Exercise data:

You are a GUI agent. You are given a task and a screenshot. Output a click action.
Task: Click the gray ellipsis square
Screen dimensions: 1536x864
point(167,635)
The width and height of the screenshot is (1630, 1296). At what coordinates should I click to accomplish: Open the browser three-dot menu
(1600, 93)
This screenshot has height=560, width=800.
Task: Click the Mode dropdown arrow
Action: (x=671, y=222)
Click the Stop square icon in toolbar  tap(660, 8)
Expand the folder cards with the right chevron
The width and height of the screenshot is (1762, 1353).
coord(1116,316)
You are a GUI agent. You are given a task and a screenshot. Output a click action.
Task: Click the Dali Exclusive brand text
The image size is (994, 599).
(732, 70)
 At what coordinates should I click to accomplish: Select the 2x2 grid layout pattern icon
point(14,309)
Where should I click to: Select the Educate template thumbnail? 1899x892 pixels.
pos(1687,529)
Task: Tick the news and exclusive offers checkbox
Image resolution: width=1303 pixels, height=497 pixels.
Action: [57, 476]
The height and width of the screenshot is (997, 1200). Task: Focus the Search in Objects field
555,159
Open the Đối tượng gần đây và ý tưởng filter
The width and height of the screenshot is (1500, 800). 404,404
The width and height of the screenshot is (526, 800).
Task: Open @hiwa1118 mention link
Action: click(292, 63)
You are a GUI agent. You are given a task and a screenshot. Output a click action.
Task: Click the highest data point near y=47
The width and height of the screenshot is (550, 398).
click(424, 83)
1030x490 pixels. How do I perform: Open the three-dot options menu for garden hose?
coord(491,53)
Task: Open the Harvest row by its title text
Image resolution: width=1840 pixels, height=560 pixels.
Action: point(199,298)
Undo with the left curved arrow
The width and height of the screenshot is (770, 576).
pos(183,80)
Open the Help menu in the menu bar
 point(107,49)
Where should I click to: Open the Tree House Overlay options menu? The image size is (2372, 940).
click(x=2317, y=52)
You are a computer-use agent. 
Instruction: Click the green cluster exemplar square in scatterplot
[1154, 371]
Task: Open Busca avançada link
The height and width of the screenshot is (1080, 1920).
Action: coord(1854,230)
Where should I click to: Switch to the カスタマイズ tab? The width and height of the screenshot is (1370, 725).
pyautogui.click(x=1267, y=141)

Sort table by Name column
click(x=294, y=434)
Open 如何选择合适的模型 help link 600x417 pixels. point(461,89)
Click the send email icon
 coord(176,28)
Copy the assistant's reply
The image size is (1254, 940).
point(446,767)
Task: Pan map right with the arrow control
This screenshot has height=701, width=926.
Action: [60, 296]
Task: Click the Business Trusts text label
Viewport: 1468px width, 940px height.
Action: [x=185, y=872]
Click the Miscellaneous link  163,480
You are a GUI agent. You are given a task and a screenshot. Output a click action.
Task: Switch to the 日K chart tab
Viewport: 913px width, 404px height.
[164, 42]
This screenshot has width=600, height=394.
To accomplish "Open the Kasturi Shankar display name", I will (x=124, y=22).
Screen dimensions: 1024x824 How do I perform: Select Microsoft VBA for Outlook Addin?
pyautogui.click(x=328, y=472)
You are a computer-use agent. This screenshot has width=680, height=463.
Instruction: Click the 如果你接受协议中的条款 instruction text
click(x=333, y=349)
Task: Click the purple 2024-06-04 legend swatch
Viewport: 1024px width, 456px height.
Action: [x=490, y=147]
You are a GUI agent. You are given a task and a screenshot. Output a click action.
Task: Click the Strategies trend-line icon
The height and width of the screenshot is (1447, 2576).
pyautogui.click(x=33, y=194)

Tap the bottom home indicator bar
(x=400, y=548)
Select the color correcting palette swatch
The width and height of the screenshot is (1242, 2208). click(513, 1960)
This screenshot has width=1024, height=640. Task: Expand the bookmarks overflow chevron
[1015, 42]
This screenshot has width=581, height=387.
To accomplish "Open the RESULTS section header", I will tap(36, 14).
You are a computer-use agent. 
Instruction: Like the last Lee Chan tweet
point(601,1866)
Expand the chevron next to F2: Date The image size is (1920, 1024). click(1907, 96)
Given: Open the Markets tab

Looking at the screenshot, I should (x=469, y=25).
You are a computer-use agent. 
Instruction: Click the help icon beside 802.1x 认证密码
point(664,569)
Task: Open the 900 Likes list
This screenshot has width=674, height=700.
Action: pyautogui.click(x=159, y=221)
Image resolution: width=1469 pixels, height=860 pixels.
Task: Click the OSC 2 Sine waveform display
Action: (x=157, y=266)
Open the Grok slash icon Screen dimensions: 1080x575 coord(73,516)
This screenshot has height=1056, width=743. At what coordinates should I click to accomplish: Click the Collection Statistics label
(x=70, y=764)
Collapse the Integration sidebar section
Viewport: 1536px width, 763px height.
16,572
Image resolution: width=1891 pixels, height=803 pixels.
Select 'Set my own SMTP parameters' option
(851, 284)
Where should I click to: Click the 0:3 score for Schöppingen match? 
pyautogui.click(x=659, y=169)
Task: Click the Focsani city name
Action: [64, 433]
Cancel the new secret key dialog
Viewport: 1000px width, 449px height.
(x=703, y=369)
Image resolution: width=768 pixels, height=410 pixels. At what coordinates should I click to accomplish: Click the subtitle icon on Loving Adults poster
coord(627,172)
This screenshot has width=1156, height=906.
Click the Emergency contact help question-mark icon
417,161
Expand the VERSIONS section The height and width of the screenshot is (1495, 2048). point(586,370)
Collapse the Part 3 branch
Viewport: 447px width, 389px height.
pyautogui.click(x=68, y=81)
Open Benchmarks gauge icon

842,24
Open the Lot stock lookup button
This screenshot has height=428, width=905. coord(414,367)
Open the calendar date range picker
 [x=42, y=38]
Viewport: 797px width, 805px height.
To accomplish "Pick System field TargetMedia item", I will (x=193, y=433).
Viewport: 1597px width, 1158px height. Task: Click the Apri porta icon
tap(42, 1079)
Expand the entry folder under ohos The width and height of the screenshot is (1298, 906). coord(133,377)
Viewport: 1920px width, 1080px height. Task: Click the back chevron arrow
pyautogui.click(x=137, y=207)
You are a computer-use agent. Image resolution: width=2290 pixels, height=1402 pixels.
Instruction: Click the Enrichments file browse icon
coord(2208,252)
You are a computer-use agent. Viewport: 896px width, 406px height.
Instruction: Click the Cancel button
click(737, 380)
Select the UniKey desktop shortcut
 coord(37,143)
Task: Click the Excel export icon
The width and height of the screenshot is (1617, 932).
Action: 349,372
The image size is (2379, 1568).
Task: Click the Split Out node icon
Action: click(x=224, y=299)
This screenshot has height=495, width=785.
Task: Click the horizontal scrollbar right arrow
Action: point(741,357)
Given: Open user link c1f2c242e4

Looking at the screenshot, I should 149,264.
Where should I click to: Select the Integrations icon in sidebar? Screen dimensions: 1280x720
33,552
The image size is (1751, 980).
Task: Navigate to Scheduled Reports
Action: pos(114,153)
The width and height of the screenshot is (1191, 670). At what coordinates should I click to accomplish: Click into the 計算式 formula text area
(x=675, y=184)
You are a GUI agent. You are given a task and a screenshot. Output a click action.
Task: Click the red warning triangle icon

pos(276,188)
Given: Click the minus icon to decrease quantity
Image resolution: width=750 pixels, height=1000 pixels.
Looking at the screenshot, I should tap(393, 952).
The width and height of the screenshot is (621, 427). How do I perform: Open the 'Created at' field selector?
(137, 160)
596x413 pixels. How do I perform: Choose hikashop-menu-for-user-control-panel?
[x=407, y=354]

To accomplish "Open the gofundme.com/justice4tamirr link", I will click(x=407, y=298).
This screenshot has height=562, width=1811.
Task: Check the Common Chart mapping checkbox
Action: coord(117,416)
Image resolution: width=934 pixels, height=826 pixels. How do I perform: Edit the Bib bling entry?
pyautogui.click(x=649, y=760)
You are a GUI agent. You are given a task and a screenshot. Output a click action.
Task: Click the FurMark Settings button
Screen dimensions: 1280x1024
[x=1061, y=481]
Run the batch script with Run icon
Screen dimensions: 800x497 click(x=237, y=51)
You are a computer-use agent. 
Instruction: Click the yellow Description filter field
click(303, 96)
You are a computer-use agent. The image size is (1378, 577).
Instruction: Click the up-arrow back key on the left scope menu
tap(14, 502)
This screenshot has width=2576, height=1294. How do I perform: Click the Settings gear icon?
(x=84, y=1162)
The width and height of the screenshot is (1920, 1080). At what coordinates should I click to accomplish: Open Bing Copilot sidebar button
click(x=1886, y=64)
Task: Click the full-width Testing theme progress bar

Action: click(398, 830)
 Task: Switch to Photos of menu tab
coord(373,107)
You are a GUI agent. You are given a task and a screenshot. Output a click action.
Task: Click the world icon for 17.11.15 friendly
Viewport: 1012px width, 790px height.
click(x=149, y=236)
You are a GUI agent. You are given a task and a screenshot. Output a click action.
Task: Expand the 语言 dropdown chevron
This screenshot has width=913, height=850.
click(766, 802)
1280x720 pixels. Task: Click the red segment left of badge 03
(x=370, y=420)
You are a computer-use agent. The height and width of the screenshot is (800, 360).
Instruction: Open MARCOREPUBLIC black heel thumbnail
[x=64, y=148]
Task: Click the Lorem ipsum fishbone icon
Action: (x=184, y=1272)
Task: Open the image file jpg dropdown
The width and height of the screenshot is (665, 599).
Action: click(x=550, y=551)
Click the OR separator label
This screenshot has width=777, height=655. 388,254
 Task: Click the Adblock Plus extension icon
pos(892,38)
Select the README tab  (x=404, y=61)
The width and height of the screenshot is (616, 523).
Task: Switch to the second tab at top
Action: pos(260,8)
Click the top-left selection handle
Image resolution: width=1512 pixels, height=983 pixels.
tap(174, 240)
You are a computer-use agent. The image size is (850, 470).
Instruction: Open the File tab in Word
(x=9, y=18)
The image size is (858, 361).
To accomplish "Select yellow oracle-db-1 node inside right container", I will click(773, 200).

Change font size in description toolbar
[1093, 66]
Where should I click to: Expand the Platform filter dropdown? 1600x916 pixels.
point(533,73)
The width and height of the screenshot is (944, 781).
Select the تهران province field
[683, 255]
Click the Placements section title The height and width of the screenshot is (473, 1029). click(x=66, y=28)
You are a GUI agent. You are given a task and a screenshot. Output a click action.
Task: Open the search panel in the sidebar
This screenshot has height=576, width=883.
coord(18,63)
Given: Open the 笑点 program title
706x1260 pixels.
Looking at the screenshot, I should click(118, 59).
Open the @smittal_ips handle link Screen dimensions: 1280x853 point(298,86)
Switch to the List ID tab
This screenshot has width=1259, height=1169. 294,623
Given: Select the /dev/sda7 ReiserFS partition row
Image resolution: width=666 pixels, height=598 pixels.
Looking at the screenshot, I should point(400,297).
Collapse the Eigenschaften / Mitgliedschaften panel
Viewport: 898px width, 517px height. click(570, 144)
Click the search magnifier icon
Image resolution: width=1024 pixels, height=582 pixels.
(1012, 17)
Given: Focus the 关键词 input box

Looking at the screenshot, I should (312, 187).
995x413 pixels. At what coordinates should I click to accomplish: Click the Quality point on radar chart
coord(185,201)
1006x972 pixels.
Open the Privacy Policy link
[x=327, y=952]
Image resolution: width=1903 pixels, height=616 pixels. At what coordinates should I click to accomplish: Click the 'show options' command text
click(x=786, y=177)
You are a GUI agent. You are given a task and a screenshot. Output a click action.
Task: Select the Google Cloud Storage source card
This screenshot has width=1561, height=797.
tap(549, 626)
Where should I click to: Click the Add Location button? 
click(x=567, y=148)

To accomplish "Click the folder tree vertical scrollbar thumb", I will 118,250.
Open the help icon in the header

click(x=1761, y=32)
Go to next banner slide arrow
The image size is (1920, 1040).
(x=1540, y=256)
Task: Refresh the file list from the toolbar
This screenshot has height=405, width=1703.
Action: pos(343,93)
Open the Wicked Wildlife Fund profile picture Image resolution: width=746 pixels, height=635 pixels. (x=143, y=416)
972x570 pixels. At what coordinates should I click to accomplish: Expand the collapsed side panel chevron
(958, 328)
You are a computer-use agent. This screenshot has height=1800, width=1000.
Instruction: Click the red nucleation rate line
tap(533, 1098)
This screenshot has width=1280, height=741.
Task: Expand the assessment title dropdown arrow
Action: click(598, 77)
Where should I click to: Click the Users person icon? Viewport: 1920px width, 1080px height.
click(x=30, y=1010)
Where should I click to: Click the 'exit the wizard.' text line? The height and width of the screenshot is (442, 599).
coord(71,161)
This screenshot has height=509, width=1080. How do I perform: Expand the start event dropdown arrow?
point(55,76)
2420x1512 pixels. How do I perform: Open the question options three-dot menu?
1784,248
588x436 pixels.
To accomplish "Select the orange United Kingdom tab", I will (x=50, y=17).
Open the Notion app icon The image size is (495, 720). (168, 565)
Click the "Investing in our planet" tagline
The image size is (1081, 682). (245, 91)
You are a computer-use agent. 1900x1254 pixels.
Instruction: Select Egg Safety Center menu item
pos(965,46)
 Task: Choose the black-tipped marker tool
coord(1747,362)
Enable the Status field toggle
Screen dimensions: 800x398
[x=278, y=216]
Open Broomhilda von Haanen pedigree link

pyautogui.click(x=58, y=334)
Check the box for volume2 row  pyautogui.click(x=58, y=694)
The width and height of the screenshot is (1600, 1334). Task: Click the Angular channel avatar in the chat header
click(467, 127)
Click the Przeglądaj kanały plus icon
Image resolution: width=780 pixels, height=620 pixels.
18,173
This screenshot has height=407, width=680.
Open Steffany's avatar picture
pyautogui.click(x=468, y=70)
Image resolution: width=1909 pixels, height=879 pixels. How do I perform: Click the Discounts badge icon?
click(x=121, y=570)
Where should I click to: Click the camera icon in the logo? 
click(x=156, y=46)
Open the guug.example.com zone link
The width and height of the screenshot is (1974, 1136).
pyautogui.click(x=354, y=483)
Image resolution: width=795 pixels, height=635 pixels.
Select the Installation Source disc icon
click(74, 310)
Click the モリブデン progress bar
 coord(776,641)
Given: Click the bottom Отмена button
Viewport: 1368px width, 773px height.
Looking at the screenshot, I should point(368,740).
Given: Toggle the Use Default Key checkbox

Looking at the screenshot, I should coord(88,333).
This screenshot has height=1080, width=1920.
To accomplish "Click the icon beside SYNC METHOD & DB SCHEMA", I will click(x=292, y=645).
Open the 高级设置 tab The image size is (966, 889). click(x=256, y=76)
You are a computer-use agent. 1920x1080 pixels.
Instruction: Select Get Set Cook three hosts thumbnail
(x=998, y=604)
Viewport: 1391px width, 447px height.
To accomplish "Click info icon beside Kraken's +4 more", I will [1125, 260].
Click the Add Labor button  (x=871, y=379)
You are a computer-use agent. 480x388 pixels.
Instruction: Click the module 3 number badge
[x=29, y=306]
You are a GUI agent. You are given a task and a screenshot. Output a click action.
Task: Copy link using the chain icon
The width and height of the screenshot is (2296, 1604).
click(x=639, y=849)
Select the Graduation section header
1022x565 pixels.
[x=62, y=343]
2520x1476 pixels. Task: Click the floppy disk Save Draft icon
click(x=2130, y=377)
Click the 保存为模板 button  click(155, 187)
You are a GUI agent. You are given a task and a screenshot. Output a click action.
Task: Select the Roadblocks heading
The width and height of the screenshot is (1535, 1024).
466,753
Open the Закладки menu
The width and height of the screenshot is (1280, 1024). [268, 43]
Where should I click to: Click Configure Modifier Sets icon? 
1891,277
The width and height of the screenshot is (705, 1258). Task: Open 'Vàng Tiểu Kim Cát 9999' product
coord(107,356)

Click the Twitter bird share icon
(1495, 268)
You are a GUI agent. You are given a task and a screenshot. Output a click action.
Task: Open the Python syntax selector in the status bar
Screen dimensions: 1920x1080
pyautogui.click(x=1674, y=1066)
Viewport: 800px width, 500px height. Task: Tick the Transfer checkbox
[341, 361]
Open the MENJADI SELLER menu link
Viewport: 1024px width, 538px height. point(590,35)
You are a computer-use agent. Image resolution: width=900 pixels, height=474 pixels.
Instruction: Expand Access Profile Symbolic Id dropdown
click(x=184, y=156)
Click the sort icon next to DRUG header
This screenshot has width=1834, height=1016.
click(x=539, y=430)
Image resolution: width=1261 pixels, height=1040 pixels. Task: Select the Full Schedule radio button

Task prompt:
Quote the entries starting with the line that contains "Where should I click to: Switch" and going on through the line that contains "Action: [x=490, y=147]", repeating each line exactly.

Exercise response:
Where should I click to: Switch to the カスタマイズ tab? The width and height of the screenshot is (1370, 725).
pyautogui.click(x=1267, y=141)

Sort table by Name column
click(x=294, y=434)
Open 如何选择合适的模型 help link 600x417 pixels. point(461,89)
Click the send email icon
 coord(176,28)
Copy the assistant's reply
The image size is (1254, 940).
point(446,767)
Task: Pan map right with the arrow control
This screenshot has height=701, width=926.
Action: [60, 296]
Task: Click the Business Trusts text label
Viewport: 1468px width, 940px height.
Action: [x=185, y=872]
Click the Miscellaneous link  163,480
You are a GUI agent. You are given a task and a screenshot. Output a click action.
Task: Switch to the 日K chart tab
Viewport: 913px width, 404px height.
[164, 42]
This screenshot has width=600, height=394.
To accomplish "Open the Kasturi Shankar display name", I will (x=124, y=22).
Screen dimensions: 1024x824 How do I perform: Select Microsoft VBA for Outlook Addin?
pyautogui.click(x=328, y=472)
You are a computer-use agent. This screenshot has width=680, height=463.
Instruction: Click the 如果你接受协议中的条款 instruction text
click(x=333, y=349)
Task: Click the purple 2024-06-04 legend swatch
Viewport: 1024px width, 456px height.
Action: [x=490, y=147]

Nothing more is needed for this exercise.